UPDATE: Walter’s obituary in the Daily Bulletin is now online. You can follow the link here.
Walter Edward Garrison, fondly known by all as “Walt,” former Chief Engineer and General Manager of the Los Angeles County Sanitation Districts, passed away on November 6, 2014, at the age of 92. Mr. Garrison was born in Newark, New Jersey, and, at the age of 16, began studying engineering at Cooper Union College. During his studies, the United States entered World War II, and Mr. Garrison volunteered to serve in the U.S. Army Corps of Engineers ultimately promoting to Captain. After the war ended, he returned to complete his engineering degree, graduating in 1948. He was then hired by the Sanitation Districts, a regional agency that currently provides wastewater and solid waste management services to over 5.5 million people residing within 78 cities and unincorporated areas within Los Angeles County. The Sanitation Districts’ governing body is comprised of the mayors of the cities within the agency’s service area and the Chair of the County Board of Supervisors.
During Mr. Garrison’s career, he made many contributions to the agency that will be of great value long into the future. He was instrumental in the implementation of the Sanitation Districts’ water reclamation program in the early 1960s with the construction of the first wastewater treatment facility specifically designed to treat water to a high quality for groundwater recharge. That facility, the Whittier Narrows Water Reclamation Plant, became a historic civil engineering landmark as designated by the American Society of Civil Engineers. Today, the Sanitation Districts operate 11 wastewater treatment plants and produce over 100,000 acre-feet of recycled water for landscape and agricultural irrigation, groundwater recharge and industrial uses at over 750 reuse sites.
With the passage of state Proposition 13 in 1978, the Sanitation Districts were faced with changing from property tax funded wastewater services to a fee-for-service based program for residential, commercial and industrial customers throughout the Sanitation Districts’ service area. Mr. Garrison was tireless in his efforts to develop and implement a fee-based funding program that, with guidance of local elected officials and input from community groups, provided a foundation for future wastewater management services, which today are among the most cost effective in the country.

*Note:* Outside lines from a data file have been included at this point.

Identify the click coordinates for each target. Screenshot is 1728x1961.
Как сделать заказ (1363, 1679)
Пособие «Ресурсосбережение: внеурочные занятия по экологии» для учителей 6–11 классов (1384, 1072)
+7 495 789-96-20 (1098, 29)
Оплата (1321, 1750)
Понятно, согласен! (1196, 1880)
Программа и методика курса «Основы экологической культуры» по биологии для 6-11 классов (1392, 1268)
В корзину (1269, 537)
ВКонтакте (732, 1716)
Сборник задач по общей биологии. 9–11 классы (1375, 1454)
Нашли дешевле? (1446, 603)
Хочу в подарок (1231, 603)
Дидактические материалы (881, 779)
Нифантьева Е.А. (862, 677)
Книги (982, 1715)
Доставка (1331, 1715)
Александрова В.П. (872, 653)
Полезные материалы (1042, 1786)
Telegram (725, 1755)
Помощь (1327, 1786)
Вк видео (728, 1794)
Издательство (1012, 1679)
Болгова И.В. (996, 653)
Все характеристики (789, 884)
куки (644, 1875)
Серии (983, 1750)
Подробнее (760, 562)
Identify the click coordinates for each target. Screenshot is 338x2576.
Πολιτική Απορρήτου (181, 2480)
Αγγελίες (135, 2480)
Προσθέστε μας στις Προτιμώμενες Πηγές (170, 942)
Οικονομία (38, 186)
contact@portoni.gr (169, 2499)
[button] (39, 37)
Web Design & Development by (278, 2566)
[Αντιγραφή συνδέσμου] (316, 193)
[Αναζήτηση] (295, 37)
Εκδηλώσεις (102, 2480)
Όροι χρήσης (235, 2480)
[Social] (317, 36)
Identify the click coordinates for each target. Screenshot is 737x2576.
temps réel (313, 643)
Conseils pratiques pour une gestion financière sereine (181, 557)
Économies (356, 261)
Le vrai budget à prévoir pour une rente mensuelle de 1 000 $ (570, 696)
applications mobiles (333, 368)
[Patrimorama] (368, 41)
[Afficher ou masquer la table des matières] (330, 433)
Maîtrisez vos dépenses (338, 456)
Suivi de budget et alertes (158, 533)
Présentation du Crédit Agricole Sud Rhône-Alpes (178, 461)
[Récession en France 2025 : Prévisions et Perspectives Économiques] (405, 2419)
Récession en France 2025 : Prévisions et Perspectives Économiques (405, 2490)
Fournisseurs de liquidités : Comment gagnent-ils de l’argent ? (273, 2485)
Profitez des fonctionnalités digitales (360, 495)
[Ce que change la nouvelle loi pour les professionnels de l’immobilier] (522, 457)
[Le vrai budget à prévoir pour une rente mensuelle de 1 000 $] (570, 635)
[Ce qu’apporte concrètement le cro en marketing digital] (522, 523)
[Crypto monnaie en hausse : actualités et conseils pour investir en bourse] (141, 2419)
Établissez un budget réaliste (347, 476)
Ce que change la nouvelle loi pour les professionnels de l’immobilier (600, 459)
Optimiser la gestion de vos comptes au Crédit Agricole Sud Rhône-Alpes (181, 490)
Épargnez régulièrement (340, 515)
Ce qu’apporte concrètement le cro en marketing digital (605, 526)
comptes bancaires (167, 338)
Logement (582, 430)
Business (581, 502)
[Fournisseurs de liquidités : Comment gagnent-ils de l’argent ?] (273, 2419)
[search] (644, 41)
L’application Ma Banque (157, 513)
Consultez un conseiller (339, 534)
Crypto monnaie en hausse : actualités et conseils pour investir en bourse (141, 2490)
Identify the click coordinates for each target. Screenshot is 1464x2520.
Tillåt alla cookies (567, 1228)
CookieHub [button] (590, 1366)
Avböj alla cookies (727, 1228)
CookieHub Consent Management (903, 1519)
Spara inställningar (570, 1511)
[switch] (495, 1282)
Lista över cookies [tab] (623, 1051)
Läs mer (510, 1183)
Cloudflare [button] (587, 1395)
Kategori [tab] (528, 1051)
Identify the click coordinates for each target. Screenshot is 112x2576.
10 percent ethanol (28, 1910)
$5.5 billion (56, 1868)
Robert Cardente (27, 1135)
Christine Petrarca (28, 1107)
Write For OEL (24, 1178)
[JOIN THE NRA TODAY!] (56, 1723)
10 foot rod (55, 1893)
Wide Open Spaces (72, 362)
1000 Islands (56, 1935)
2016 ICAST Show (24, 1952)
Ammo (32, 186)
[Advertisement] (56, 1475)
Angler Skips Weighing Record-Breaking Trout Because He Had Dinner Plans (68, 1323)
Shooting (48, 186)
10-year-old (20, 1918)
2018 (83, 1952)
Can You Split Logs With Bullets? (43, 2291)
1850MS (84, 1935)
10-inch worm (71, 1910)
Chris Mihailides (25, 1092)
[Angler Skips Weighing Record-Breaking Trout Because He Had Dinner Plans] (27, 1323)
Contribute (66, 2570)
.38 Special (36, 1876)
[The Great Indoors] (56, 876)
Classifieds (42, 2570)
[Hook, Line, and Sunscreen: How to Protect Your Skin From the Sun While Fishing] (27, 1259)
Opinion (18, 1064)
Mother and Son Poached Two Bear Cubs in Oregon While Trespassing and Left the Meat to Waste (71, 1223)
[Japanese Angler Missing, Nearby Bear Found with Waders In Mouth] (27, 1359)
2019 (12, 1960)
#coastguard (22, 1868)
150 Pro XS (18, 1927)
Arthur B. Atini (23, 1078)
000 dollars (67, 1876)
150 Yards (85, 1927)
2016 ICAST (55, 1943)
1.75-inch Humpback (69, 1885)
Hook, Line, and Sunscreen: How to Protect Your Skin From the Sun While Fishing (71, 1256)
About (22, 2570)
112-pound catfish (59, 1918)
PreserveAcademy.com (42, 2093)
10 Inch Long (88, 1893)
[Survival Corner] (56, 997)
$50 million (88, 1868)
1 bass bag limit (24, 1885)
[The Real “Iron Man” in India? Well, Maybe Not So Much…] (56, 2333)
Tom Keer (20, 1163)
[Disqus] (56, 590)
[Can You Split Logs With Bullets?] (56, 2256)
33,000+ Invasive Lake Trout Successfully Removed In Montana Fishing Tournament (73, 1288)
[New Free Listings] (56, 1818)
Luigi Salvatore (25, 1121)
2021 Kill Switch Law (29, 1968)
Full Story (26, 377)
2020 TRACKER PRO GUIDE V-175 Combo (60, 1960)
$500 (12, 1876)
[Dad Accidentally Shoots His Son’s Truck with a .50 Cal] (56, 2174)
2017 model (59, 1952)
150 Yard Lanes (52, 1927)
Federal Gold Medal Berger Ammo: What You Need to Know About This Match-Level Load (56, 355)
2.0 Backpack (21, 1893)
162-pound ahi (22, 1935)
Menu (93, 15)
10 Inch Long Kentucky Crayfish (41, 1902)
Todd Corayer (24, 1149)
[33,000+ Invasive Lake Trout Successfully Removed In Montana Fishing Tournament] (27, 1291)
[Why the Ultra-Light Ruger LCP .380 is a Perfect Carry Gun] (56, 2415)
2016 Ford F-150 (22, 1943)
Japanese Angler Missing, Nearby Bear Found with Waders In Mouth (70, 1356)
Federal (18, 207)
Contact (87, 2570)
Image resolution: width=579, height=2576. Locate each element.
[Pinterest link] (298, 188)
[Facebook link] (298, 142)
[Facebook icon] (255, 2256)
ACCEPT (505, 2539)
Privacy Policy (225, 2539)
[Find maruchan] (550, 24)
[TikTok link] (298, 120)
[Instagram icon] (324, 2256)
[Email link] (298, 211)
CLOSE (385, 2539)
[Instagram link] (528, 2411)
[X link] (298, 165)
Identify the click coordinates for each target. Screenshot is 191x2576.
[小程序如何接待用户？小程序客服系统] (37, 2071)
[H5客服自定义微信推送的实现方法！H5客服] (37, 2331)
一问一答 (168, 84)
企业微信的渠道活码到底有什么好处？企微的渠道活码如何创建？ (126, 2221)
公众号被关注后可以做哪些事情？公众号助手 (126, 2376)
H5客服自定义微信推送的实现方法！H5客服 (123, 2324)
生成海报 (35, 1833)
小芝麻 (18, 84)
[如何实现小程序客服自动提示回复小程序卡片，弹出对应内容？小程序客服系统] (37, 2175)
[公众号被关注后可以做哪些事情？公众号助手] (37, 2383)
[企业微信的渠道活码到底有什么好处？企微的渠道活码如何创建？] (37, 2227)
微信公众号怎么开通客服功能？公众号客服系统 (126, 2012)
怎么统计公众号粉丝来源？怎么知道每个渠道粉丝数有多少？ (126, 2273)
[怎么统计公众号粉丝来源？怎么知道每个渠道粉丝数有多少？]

Mr. Garrison also played a key role in the commencement of solid waste operations by the Sanitation Districts in the early 1960s. The banning of backyard incinerators by the Los Angeles County Board of Supervisors in the late 1950s created a need for regional disposal capacity. Mr. Garrison worked to develop a system of solid waste management facilities to serve the county’s needs that has provided up to 50 percent of the county’s disposal capacity. Today, the Sanitation Districts operate two landfills, three materials recovery/transfer facilities, two refuse-to-energy facilities and three landfill energy recovery facilities.
Mr. Garrison was a widely respected leader in the field of environmental engineering. He served as the President of the California Water Environment Association from 1968 to 1969 and as the President of the California Association of Sanitation Agencies from 1976 to 1977. Mr. Garrison was the author of numerous technical articles and reports and was board-certified by the American Academy of Environmental Engineers and Scientists.
Mr. Garrison is survived by his wife of 70 years, June, as well as six children, ten grandchildren and three great grandchildren.